Instructions for the task »
Tally the lines in the material below that contain the string "field", and give only that number.

Exercise data »
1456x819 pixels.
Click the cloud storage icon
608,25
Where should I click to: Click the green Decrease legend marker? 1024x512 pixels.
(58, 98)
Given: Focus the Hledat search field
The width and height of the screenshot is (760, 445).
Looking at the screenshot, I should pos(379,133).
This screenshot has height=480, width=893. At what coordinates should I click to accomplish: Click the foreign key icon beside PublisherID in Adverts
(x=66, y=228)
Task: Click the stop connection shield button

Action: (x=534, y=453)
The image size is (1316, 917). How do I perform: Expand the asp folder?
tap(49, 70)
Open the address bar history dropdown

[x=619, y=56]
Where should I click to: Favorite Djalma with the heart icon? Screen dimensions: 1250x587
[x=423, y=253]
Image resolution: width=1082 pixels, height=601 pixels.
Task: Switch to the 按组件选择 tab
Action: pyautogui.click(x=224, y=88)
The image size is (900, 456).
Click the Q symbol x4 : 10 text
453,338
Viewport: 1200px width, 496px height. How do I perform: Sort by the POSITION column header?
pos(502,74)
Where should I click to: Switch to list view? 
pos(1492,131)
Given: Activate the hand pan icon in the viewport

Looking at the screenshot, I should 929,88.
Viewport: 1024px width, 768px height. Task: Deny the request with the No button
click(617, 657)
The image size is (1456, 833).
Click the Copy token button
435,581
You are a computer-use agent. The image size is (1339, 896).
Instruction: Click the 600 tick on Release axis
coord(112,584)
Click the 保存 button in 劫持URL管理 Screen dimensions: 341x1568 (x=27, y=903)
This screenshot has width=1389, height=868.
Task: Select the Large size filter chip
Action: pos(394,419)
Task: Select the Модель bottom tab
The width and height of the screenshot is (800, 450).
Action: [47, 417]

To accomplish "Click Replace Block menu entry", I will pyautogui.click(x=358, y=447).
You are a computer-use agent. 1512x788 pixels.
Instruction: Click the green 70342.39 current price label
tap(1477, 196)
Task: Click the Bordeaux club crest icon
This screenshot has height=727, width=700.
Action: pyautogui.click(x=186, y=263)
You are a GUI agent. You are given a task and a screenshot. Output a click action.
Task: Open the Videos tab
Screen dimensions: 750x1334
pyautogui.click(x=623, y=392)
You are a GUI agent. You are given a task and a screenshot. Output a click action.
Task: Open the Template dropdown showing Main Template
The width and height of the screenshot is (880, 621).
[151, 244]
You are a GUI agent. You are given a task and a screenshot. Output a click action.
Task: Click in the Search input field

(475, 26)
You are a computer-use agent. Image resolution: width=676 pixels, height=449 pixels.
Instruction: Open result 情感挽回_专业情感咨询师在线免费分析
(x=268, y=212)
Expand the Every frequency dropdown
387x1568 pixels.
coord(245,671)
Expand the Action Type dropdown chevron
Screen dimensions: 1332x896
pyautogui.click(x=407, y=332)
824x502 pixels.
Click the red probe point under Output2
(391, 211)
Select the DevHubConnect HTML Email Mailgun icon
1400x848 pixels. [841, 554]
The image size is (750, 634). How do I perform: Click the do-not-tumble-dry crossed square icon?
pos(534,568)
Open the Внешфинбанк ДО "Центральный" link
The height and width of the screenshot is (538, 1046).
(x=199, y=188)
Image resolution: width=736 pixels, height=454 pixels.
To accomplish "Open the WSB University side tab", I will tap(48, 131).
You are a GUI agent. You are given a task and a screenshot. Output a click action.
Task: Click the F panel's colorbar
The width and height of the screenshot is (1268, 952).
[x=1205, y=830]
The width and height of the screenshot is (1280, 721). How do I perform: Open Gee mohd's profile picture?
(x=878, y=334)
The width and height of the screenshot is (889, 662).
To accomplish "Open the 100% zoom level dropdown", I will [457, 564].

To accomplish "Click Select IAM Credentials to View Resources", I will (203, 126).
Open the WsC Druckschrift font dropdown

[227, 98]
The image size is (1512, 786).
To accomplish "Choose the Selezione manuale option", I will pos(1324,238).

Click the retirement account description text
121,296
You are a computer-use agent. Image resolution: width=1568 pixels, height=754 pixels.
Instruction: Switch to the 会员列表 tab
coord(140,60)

Correct response »
2